In June 2012, the US regulators took the lead in exposing the Libor scandal. Barclays Bank paid a total fine of £290 million, including £59.5 million to the UK’s Financial Services Authority, to settle allegations of manipulating Libor and the Euro Interbank Offered Rate (Euribor) lending – the rates at which banks lend to each other in the wholesale money markets. Citigroup, Deutsche Bank, JP Morgan, UBS, HSBC and the Royal Bank of Scotland are also thought to be on the US regulators’ radar.

With its reputation irrevocably tarnished by the banking crash and its imminent replacement by the Prudential Regulation Authority and the Financial Conduct Authority, the FSA now claims to be looking at some banks, but so far there is no tangible evidence of this.

The UK is a soft touch compared to the US where the Securities Exchange Commission and Department of Justice have shown some willingness to investigate, prosecute and fine corporations, although the scale and severity of this have been insufficient to curb predatory capitalism.

In contrast, the UK regulatory impulse is to protect elites by sweeping things under dust-laden carpets. A couple of examples serve to illustrate these points.

Sani Abacha, the late Nigerian dictator is estimated to have looted between $3 billion and $5 billion of public money. Despite the extensive anti-money laundering legislation, most of the loot ended up in Western banks. Around $1.3 billion is estimated to have passed through 42 bank accounts in London. Unlike Switzerland and even Jersey, the British Government has neither named the banks nor repatriated the stolen money.

The Bank of Credit and Commerce International was the biggest banking fraud of the 20th century. The Bank of England, then the banking regulator, closed it in July 1991.

Some 1.4 million depositors lost around £7 billion of their savings. In the US, Senate hearings were held and the CIA published some of its reports on BCCI’s activities. A US Senate Committee report concluded that the Bank of England and BCCI auditors Price Waterhouse (now part of PricewaterhouseCoopers) were engaged in a cover-up”.

It also released 99 per cent of a report, censored by the Bank of England, codenamed the Sandstorm Report, which described some of the frauds and named the wrongdoers and various movers and shakers.
However, the Sandstorm Report has remained a state secret in the UK. Various parliamentary committees held hearings on the BCCI scandal, but none were given sight of the Sandstorm Report.

Last year, after some five-and-half years of legal battles against the Treasury and the Information Commissioner, I managed to secure the names of the wrongdoers and some related parties.

These included members of the Abu Dhabi royal family, prominent Middle East businessmen, the head of Saudi intelligence, prominent political advisors and even the biggest funder of al Qaida, then considered to be an organisation friendly to Western interests.

* What to work on *
Write out everything in the passage on banking scandals from "The Bank of Credit" down to "the Sandstorm Report.", word for word.

* Dataset extract *

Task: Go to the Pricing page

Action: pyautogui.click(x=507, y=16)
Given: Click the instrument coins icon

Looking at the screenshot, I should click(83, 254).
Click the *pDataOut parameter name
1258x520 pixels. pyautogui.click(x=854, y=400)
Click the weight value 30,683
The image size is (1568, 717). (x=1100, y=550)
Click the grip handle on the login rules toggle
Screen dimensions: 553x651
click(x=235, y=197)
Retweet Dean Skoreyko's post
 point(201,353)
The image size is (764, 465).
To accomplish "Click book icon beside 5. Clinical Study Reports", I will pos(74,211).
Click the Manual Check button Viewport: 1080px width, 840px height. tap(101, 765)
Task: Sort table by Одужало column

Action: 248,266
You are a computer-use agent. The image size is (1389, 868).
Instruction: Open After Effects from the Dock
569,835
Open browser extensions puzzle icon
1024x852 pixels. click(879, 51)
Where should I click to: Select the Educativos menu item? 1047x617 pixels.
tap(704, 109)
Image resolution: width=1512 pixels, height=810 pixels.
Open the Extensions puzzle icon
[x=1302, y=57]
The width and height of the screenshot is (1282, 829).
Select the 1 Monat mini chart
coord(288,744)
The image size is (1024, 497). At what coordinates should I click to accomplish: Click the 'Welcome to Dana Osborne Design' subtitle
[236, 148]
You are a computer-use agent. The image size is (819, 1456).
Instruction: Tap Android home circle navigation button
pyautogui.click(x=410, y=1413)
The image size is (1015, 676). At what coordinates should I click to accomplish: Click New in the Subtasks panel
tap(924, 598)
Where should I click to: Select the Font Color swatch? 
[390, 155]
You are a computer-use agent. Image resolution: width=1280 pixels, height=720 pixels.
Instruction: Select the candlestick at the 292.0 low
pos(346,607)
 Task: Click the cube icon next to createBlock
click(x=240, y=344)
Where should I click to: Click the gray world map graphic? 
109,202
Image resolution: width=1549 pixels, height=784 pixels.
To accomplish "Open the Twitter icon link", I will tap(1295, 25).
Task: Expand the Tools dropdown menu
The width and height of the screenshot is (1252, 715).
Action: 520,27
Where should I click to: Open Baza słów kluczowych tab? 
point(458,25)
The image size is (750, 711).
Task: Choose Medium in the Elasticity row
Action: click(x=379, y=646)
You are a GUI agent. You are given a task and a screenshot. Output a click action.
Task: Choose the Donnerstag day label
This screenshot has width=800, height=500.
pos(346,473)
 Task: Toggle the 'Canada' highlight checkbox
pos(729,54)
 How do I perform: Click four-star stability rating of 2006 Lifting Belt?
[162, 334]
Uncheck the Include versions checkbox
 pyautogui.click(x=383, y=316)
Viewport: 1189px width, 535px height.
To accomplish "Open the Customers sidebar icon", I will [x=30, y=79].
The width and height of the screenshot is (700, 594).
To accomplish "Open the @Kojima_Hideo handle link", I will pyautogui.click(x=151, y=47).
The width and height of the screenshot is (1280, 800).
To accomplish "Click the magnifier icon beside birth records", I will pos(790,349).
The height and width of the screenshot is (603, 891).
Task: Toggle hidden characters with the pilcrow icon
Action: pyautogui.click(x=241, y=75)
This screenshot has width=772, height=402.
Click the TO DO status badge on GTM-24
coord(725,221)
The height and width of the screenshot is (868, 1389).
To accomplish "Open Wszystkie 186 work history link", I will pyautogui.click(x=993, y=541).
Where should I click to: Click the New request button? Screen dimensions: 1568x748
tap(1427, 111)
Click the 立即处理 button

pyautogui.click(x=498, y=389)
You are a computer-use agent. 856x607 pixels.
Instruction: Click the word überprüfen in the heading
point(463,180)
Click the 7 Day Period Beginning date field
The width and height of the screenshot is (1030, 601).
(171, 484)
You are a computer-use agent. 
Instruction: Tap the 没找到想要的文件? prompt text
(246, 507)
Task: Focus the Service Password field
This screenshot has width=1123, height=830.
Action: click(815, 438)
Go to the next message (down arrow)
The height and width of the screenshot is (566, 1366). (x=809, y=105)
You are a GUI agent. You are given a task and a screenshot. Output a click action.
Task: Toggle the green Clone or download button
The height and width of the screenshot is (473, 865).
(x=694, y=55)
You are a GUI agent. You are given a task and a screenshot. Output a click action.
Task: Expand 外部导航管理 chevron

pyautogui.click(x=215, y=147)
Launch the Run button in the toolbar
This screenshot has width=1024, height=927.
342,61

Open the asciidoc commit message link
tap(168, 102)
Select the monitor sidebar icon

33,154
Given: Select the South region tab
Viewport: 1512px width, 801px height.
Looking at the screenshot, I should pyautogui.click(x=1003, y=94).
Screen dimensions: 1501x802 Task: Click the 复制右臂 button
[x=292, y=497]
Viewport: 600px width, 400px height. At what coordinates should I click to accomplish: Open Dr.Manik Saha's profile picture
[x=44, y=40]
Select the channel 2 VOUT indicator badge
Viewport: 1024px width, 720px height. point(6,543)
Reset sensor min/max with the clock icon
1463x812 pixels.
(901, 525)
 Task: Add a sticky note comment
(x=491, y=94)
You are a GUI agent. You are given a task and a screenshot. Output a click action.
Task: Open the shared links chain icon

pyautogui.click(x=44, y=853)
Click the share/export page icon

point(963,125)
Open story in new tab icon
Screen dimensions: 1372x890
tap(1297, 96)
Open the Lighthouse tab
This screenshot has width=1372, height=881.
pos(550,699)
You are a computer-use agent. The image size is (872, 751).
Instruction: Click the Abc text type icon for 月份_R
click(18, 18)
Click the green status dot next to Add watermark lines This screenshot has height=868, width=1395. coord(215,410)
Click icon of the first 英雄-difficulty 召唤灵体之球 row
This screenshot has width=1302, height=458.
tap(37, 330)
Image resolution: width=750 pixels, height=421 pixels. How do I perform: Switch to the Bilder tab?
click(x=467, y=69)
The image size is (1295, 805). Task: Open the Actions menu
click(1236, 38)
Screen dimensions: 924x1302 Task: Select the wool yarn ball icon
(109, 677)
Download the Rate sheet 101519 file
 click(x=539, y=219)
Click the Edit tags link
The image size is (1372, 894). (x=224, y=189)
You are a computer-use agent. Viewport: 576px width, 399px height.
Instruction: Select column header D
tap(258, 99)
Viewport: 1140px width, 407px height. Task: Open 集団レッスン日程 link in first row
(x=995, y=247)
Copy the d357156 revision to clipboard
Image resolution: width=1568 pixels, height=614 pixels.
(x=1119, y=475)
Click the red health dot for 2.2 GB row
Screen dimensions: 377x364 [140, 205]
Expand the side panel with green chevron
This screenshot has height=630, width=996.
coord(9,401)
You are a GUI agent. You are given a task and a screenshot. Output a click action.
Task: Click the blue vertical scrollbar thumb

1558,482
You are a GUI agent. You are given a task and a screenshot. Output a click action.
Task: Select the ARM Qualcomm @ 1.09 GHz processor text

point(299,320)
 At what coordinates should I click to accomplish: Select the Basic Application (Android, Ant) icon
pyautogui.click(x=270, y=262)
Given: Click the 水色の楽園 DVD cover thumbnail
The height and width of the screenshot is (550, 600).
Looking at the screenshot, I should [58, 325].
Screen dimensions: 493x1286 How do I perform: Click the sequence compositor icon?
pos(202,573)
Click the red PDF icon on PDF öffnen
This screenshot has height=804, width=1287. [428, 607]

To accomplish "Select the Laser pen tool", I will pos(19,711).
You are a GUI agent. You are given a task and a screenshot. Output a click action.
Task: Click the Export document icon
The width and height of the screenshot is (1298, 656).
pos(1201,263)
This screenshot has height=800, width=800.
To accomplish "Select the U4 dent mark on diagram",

* Answer to the exercise *
The Bank of Credit and Commerce International was the biggest banking fraud of the 20th century. The Bank of England, then the banking regulator, closed it in July 1991.

Some 1.4 million depositors lost around £7 billion of their savings. In the US, Senate hearings were held and the CIA published some of its reports on BCCI’s activities. A US Senate Committee report concluded that the Bank of England and BCCI auditors Price Waterhouse (now part of PricewaterhouseCoopers) were engaged in a cover-up”.

It also released 99 per cent of a report, censored by the Bank of England, codenamed the Sandstorm Report, which described some of the frauds and named the wrongdoers and various movers and shakers.
However, the Sandstorm Report has remained a state secret in the UK. Various parliamentary committees held hearings on the BCCI scandal, but none were given sight of the Sandstorm Report.